If some person who only knows clickbait, headlines, snippets and thinks they know me, passes judgement and criticism, it’s a reflection of how they feel about themselves or it’s an opportunity for them to express something that they’ve been wanting to get off their chest.

So, if my story is a springboard for them to explore their feelings on something, OK. Because I’m OK.

If it’s something I’m not as OK with, like three years ago when I had a suicide attempt, if somebody’s scrutinizing that, that’s a little bit more tender. That’s a place where I’m not as grounded yet.

But other types of criticism, whether it be about my appearance or my performance or my decorum, you just have to realize that people are criticizing you, it’s an extension of their own insecurities or their own beliefs. That’s sort of how I deal with it. I guess that’s the epitome of what it means to not take things personally.

After taking a three-year break from social media, you returned in July. Why did you return and what’s the experience been like?

I recognized that the message I was trying to get out meant more to me than my fear of social media. I had to overcome that and be honest about my experiences because the hope is to help people who are feeling isolated and alone, and in this place where I could have used help back then, and I didn’t have it. So, that’s why.

And coming back to it? I haven’t come back to it necessarily. It’s definitely not my natural place to be. I grew up in the nineties. I’m 40. I think for Gen Z kids, they’ve always had it. They understand how to do it. It’s like part of their heartbeat. Me? It’s not the natural way I ever connected with people.

Constance Wu in 2020.
Constance Wu in 2020.Frazer Harrison / Getty Images

You said you hoped to connect with people who might feel as isolated as you once did. For someone reading your book with similar feelings, what would you like to say to them?

That it’s OK to make mistakes, that making mistakes is part of the journey of you being your most authentic self.
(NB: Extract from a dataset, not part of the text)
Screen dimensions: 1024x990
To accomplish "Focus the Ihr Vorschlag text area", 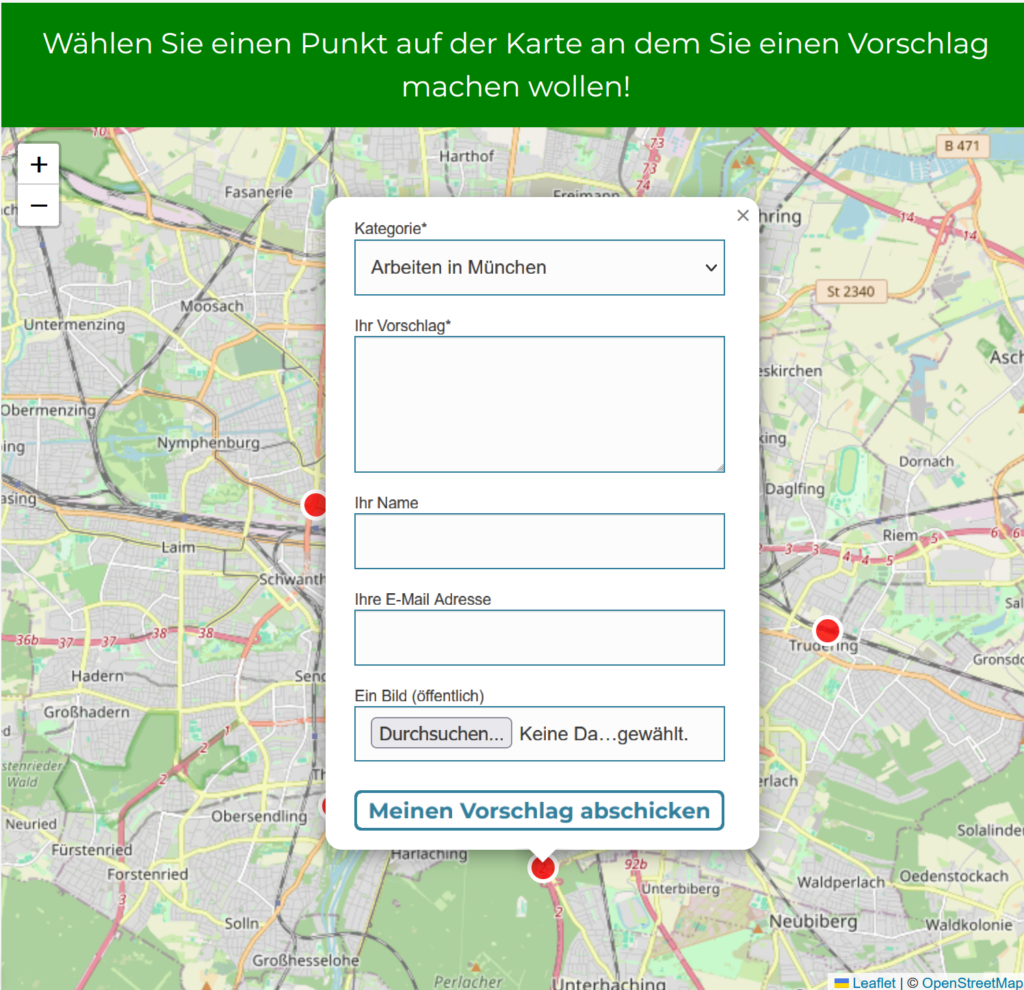I will coord(539,403).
If we don’t make mistakes and we are always perfect, that’d be kind of boring and dishonest. I think it’s more important to be honest than true, then it is to be a positive role model.

Do you feel that art has helped you heal?

One hundred percent, especially writing this book. I talk, in this book, about the sense memory exercises I learned when I was in conservatory drama school and applying that exercise to my own life, to revisit past trauma without attaching to the feeling or attaching to judgement or shame, just reliving the sensory elements of it makes you see it in a different way.

And writing was healing to me because you don’t have a physical wound when you have an emotional trauma. But words on a page are the closest thing you’re going to get to that. And that makes your story feel real and valid and worthy, however small or big the pain may be.

Would you say that art has been your lifeboat in the last three years?

Maybe, my whole life, it’s been my lifeboat. Art and friendship, yeah.